Beiersdorf war stärker, vor allem im Zweikampfverhalten. "Damit haben sie uns den Zahn gezogen", gibt Trainer Christian Schramm zu. Doch Biesenthal kam zurück. In der zweiten Hälfte stellte der Trainer um und plötzlich bekam die Heim-Elf das Spiel besser in den Griff. Hannes Grothe erzielte in der 66. Minute erst den Anschlusstreffer und in der 84. Minute per Strafstoßtor den Ausgleich.

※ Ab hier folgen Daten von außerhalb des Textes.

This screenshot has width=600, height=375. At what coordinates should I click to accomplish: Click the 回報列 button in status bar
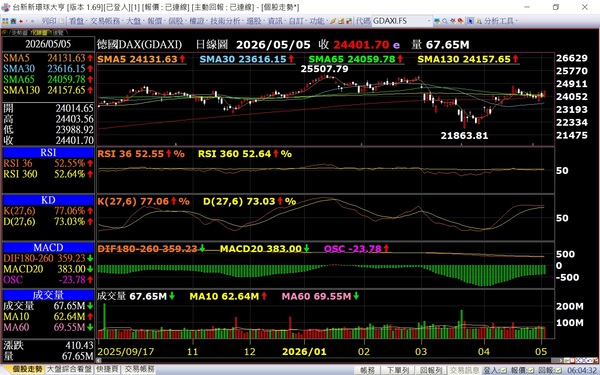click(x=431, y=370)
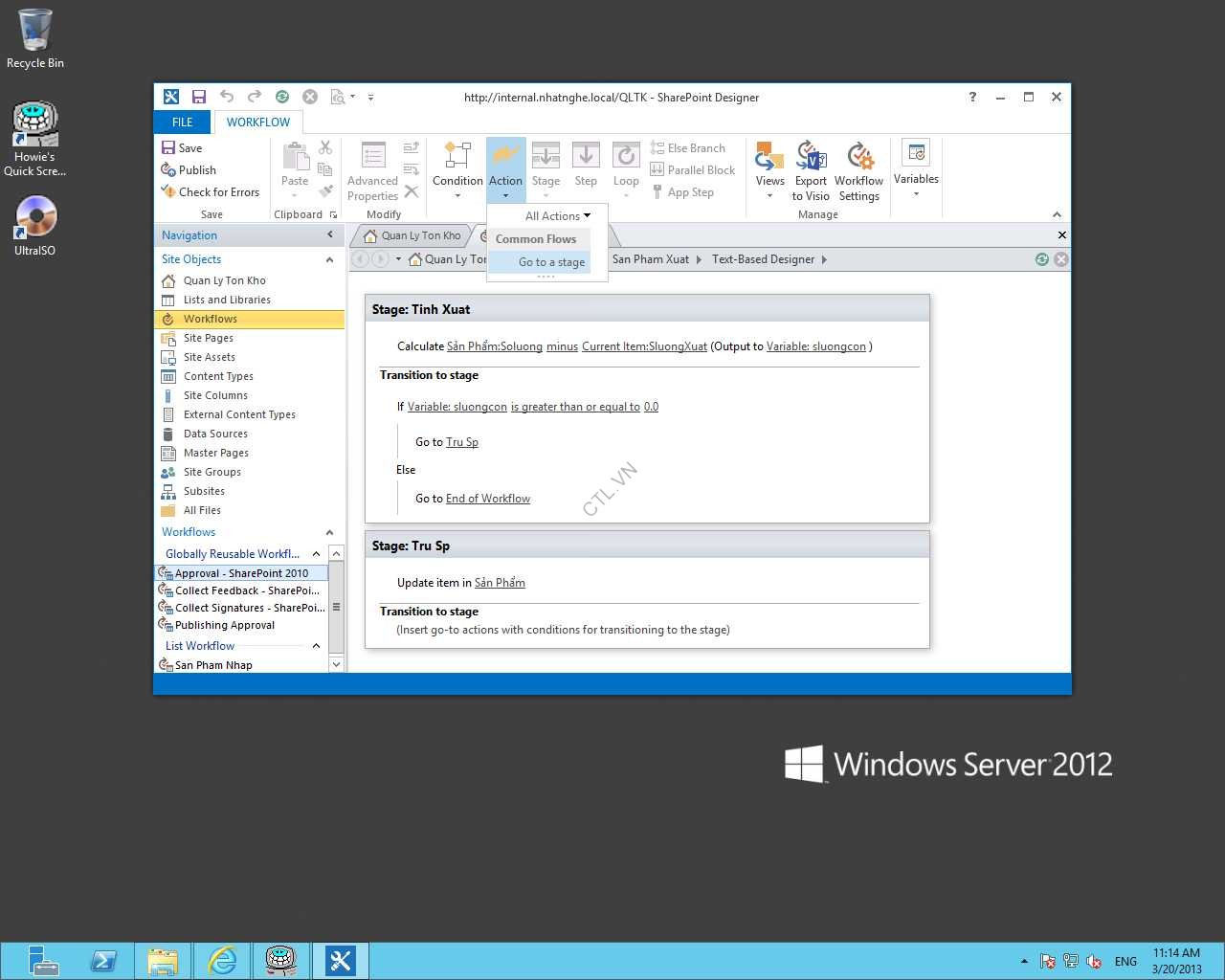Collapse the Navigation pane

tap(330, 235)
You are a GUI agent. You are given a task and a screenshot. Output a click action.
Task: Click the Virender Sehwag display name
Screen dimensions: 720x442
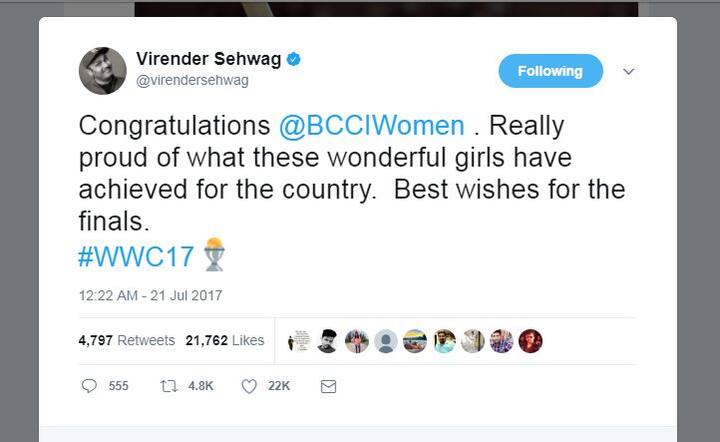pos(207,60)
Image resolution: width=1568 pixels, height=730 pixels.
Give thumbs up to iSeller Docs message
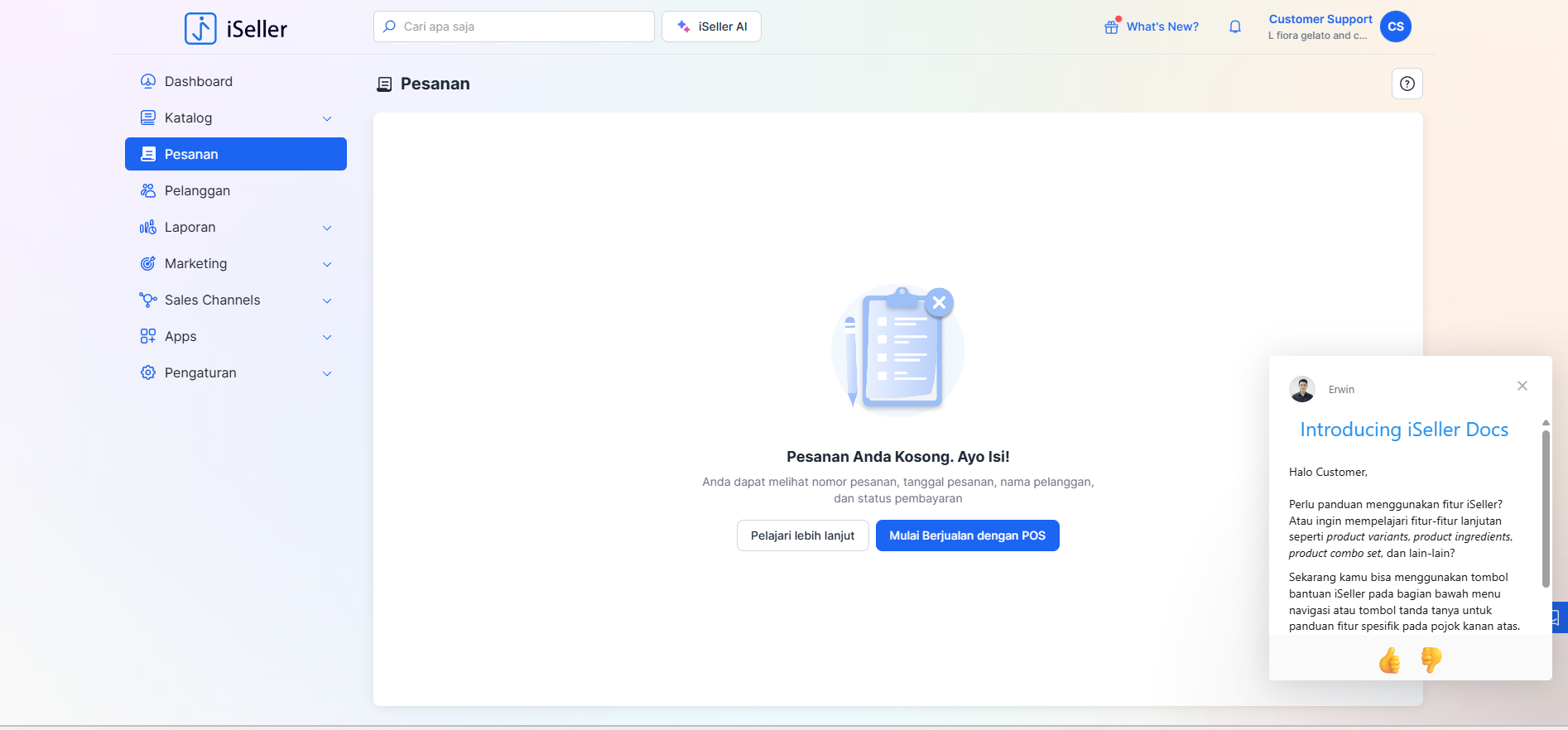click(x=1389, y=660)
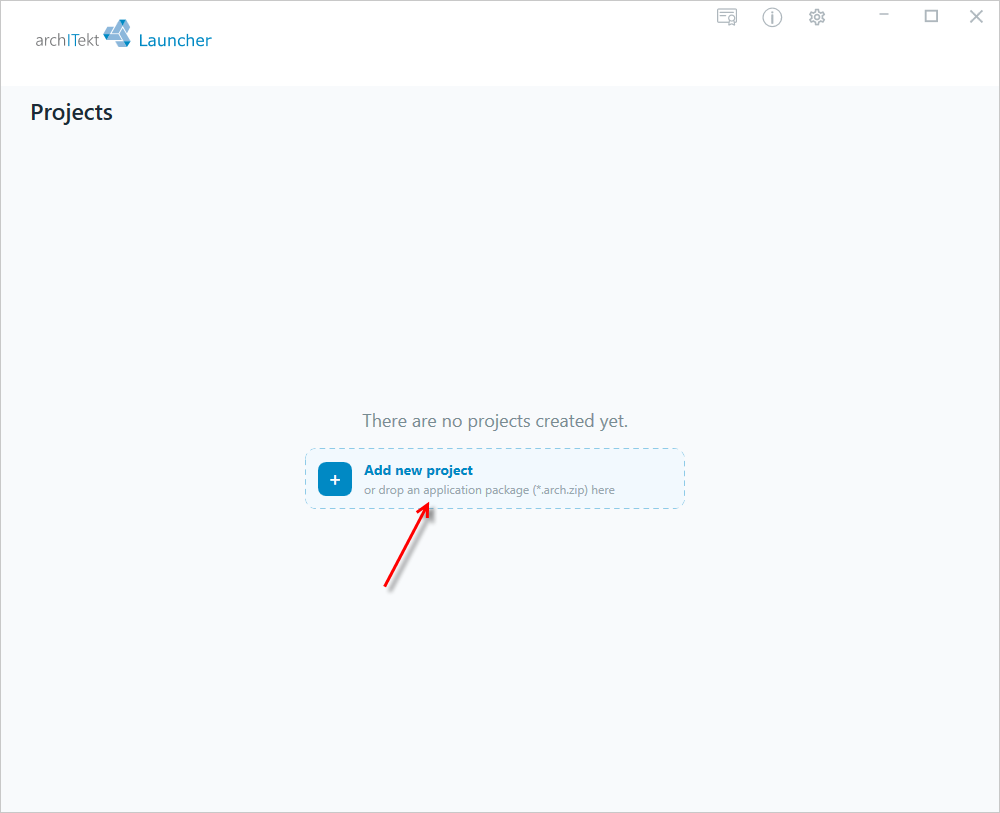Image resolution: width=1000 pixels, height=813 pixels.
Task: Click the archITekt cube logo icon
Action: [117, 33]
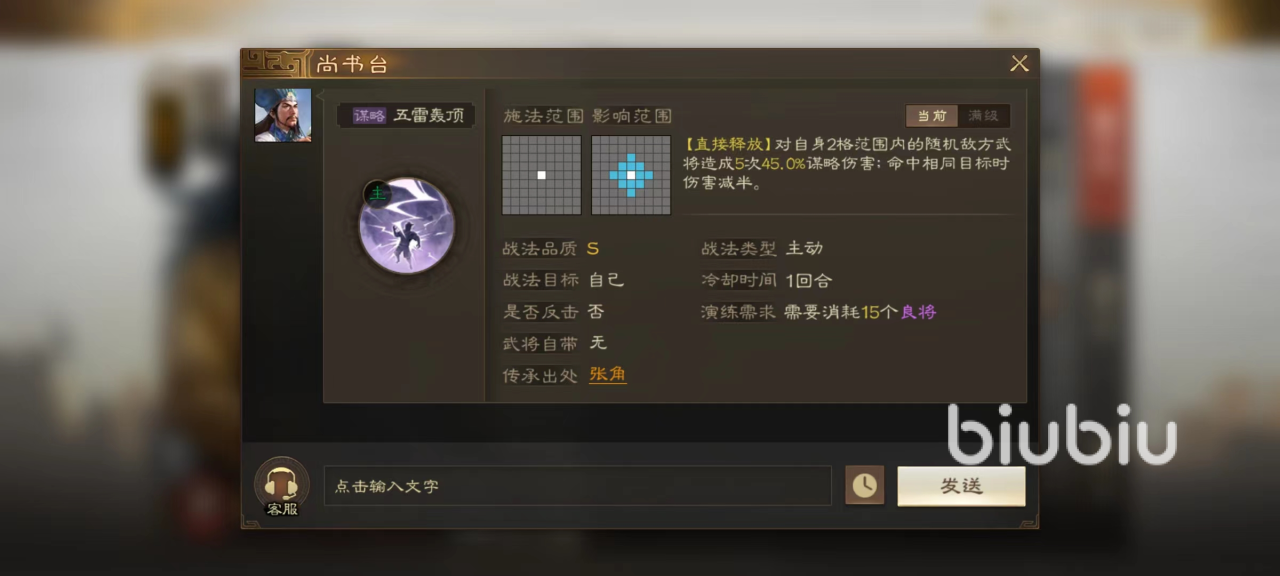This screenshot has width=1280, height=576.
Task: Click the blue effect range grid
Action: pos(631,175)
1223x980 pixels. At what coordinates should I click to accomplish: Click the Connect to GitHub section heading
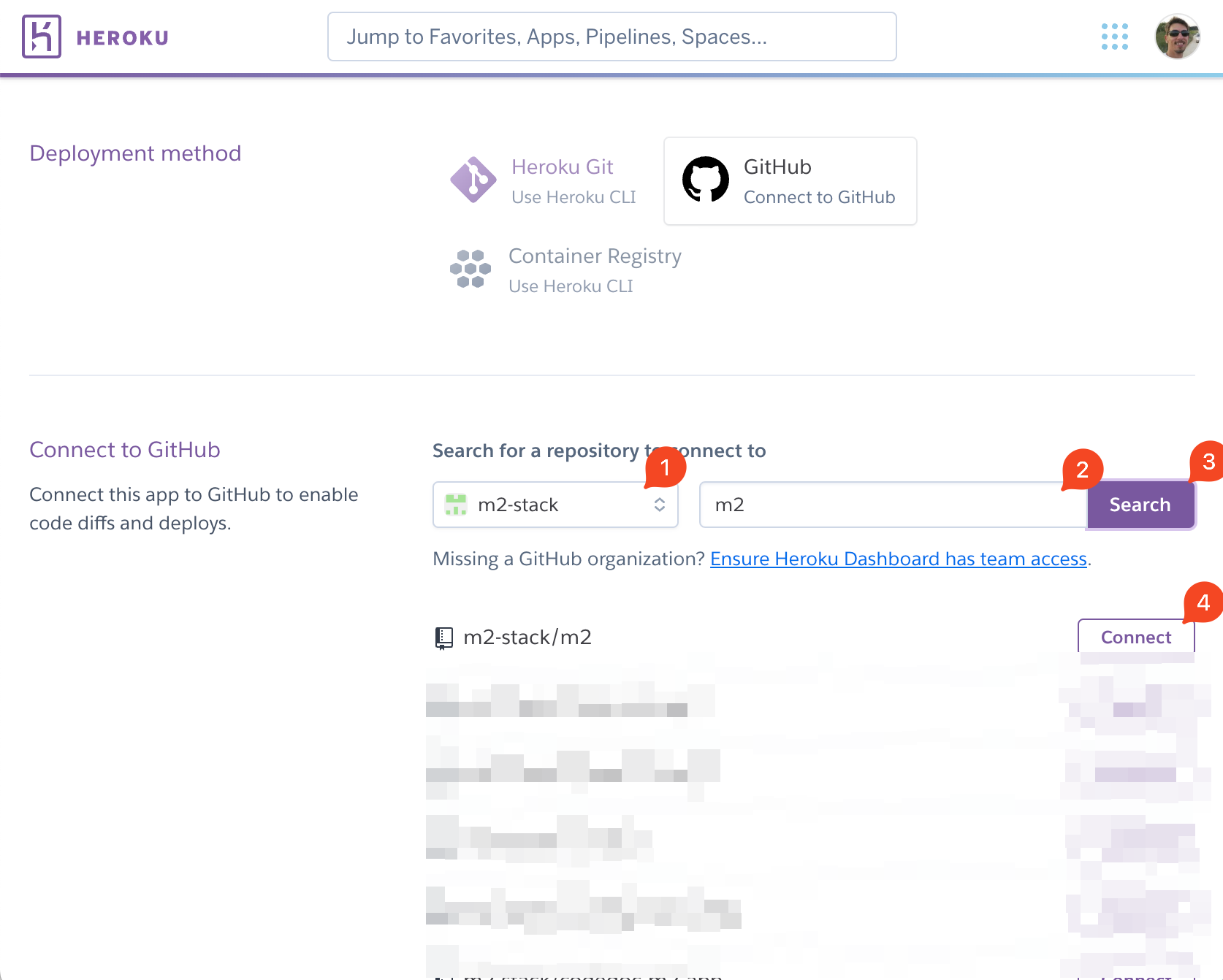click(x=124, y=449)
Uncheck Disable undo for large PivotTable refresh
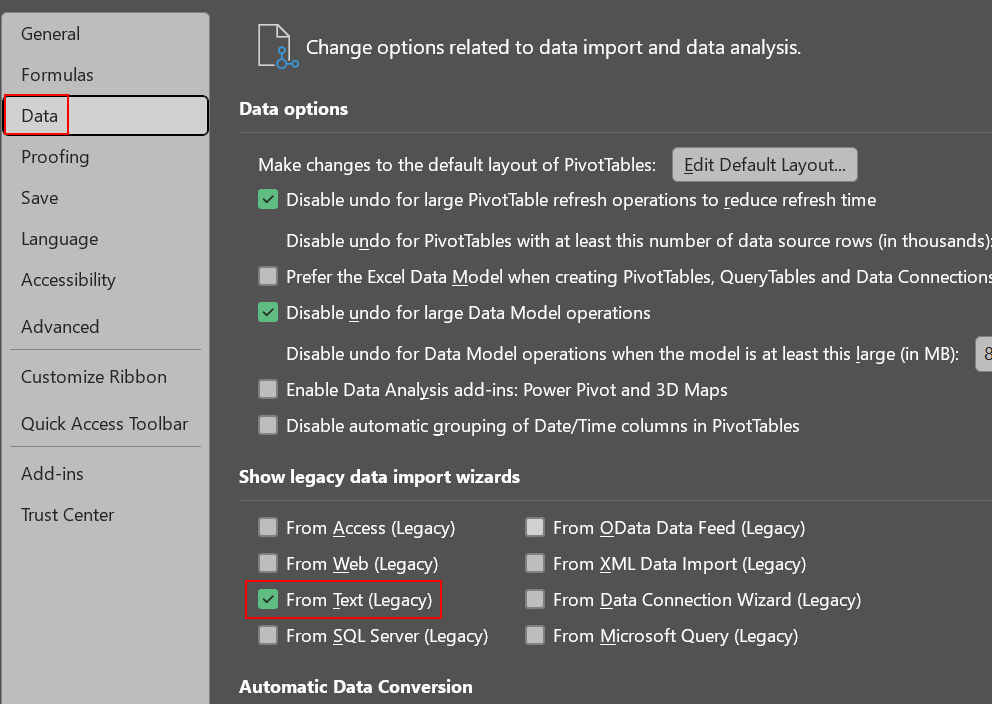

"Wenn mir das vorher jemand gesagt hätte, dass ich mit einem Punkt glücklich sein würde, hätte ich ihn ausgelacht. Aber letztendlich können wir wirklich froh sein, dass wir den wenigstens retten konnten", sagt Trainer Christian Schramm.

Dabei wäre es wichtig gewesen, das Spiel zu gewinnen, um dem Ziel Aufstieg wieder ein Stück näher zu kommen.

Neben den Biesenthalern hatten auch Stahl Finow II, BSV Blumberg und Rot-Weiß Schönow zu Beginn der Saison das Ziel Aufstieg in die Kreisoberliga angegeben. Schönow hielt sich fünf Spieltage an der Spitze der Tabelle, erwischte jedoch einen schlechten Rückrundenstart. Die Biesenthaler zeigten dagegen eine konstante Leistung, verloren aber das direkte Duell gegen Verfolger Lok Eberswalde und damit auch die Spitzenpositiojn. " Die Eberswalder haben eine junge Truppe, die schnell und sehr robust spielt und von der individuellen Stärke lebt", gibt Biesenthals Trainer zu. Die Stärke seiner Elf liegt vor allem in der Offensive. 57 Treffer - damit erzielten die Biesenthaler mit Abstand die meisten Treffer in der Kreisliga Ost. Lok Eberswalde traf am zweithäufigsten - 43-mal.

"Alle Teams liegen dicht beieinander, das wird richtig schwer, da aufzusteigen. Wahrscheinlich viel schwerer, als sich in der Kreisoberliga zu halten", so Christian Schramm. Wenn sein Team sich die Chance erhalten will, muss es dringend am Mittwoch gegen Stahl Finow punkten.